### [EXTRAIT]
Alexia Cerenys« Origine, sexualité, identité… en rugby, on s’en fout ! »
Elle est née dans un corps d’homme et s’est longtemps servie du rugby comme d’un exutoire. Alexia Cerenys, 35 ans, est la première joueuse transgenre à évoluer dans l’élite féminine. La troisième ligne de Lons, dans les Pyrénées-Atlantiques, est une femme engagée qui veut désormais montrer à tous et toutes que sport et transexualité peuvent naturellement fonctionner de pair. Rencontre avec une militante qui a brillamment transformé l’essai.
Par Sophie Danger
Publié le 27 janvier 2022 à 17h31, mis à jour le 16 février 2022 à 10h57
Ton parcours sportif a commencé par le football. À l’époque, tu es un jeune garçon, tu as 7 ans et tu es licencié au club de Mont-de-Marsan. Est-ce que c’était un choix personnel ou une discipline vers laquelle tu as été orientée au regard de ton appartenance sexuée ?
C’était un choix personnel. Je voulais faire comme mon père et, au début, ça me plaisait. Et puis, peu à peu, j’ai trouvé que la mentalité avait changé.
La France avait été championne du monde en 1998 et certains se voyaient très beaux alors que nous n’étions qu’en Régional.
Moi, je m’entendais très bien avec une partie de l’équipe mais, l’autre, était très individualiste. Ça se marchait un peu sur les pieds et je n’aimais pas trop cet univers-là.
Tu vas découvrir le rugby à l’adolescence, encouragée par tes copains de collège…
Oui, des copains m’ont encouragée à arrêter le footballet à venir au rugby. Ça a commencé dès la 6e, mais j’ai attendu la fin de la 4e pour faire un entraînement.
Après ça, j’ai décidé de m’engager et j’ai commencé lors de la saison 1999-2000.
Très tôt, tu as commencé à ressentir un certain mal être que tu n’arrives pas à expliquer. Est-ce que le fait de débarquer dans ce sport associé, chez les hommes, à l’image de la virilité pure et dure, te permettait de te rassurer, d’oublier ce qui se tramait dans ta tête ?

### [LIGNES RÉPERTORIÉES]
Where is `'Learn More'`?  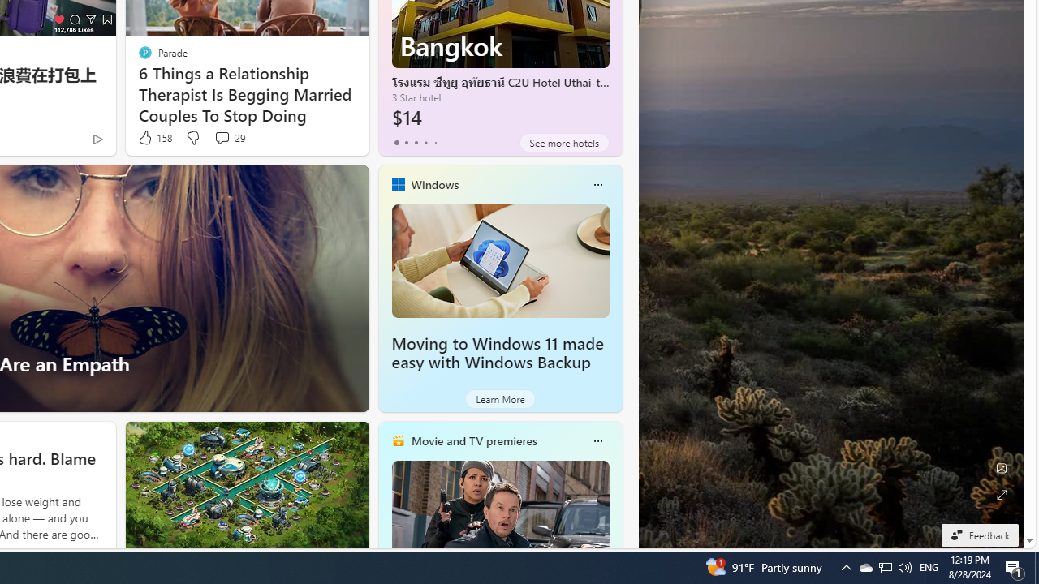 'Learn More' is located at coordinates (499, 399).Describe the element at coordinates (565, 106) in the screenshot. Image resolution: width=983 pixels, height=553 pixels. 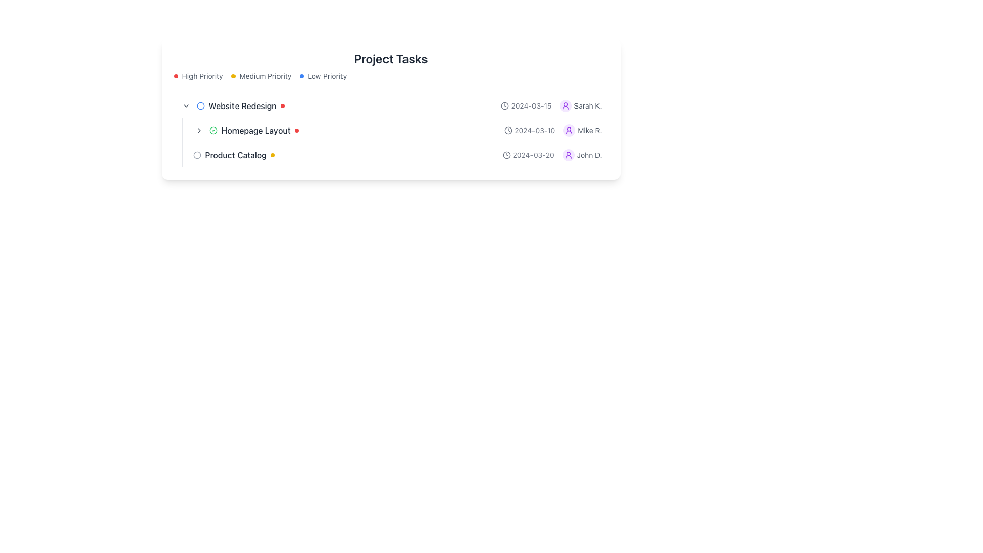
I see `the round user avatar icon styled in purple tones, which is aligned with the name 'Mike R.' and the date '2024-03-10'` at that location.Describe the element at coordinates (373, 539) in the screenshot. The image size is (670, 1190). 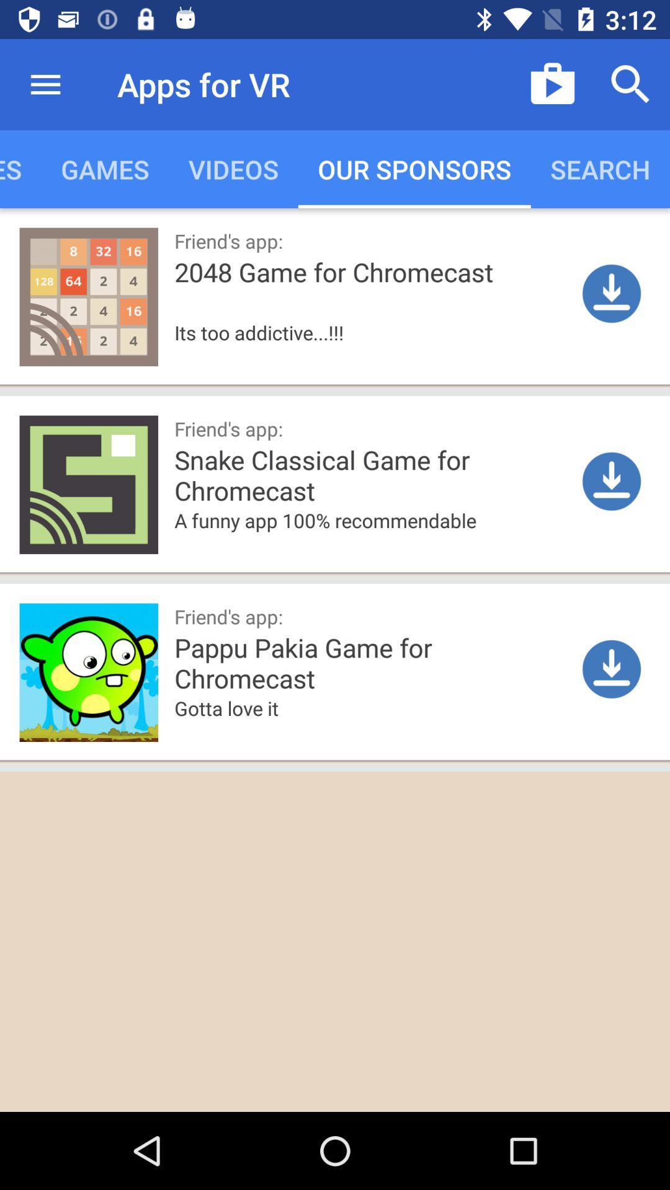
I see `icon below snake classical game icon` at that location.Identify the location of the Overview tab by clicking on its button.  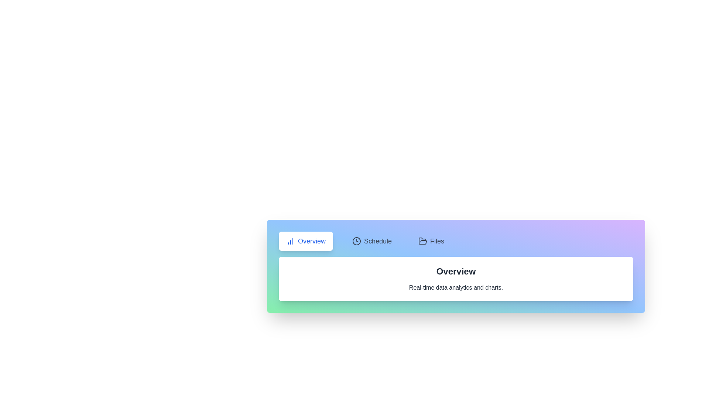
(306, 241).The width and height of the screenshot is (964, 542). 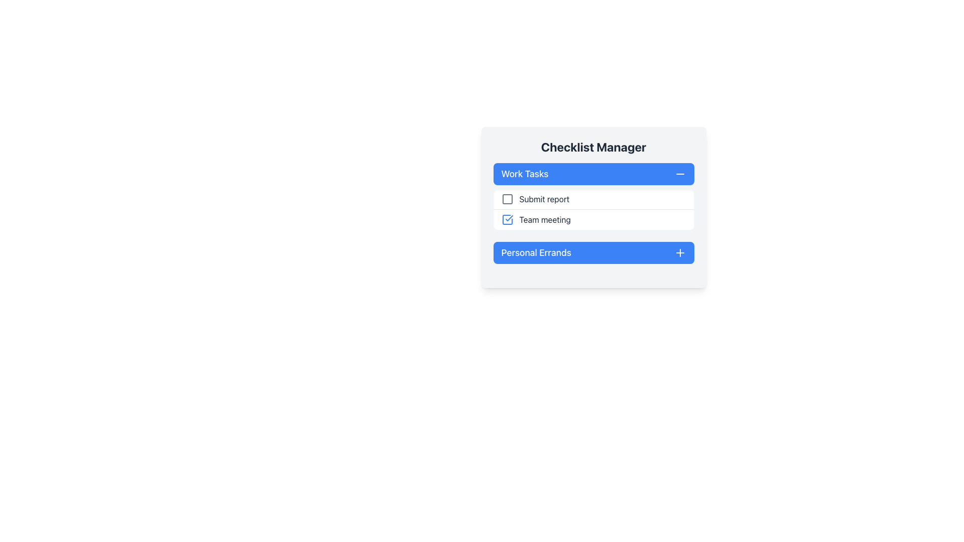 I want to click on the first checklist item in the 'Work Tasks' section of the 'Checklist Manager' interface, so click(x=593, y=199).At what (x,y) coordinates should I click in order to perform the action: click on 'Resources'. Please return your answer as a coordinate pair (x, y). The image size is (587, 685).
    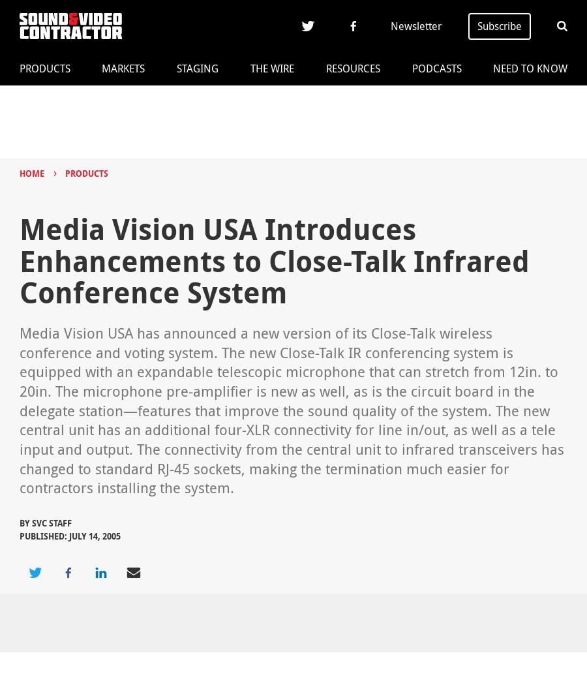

### [ÉNONCÉ A]
Les affirmations suivantes concordent-elles avec l’extrait ? Répondez par oui ou par non à chacune et citez les mots de l’extrait qui tranchent.
(i) Alexia Cerenys joue en troisième ligne à Lons.
(ii) Elle a commencé le football à l’âge de 10 ans.
(iii) Elle a commencé le rugby lors de la saison 1999-2000.
### [ÉNONCÉ B]
Recopiez s’il vous plaît le passage de l’extrait qui commence à « Par Sophie Danger » et se termine à « appartenance sexuée ? ».
### [ÉNONCÉ C]
Résumez l’extrait en deux phrases.

### [BONNE RÉPONSE A]
(i) Oui : « La troisième ligne de Lons, dans les Pyrénées-Atlantiques ».
(ii) Non : « tu as 7 ans et tu es licencié au club de Mont-de-Marsan ».
(iii) Oui : « j’ai commencé lors de la saison 1999-2000 ».

### [BONNE RÉPONSE B]
Par Sophie Danger
Publié le 27 janvier 2022 à 17h31, mis à jour le 16 février 2022 à 10h57
Ton parcours sportif a commencé par le football. À l’époque, tu es un jeune garçon, tu as 7 ans et tu es licencié au club de Mont-de-Marsan. Est-ce que c’était un choix personnel ou une discipline vers laquelle tu as été orientée au regard de ton appartenance sexuée ?

### [BONNE RÉPONSE C]
Alexia Cerenys, 35 ans, née dans un corps d’homme, est la première joueuse transgenre à évoluer dans l’élite féminine, où elle joue en troisième ligne à Lons. Elle a débuté au football à 7 ans, où une partie de l’équipe lui semblait très individualiste, puis ses copains de collège l’ont encouragée à passer au rugby, qu’elle a commencé lors de la saison 1999-2000.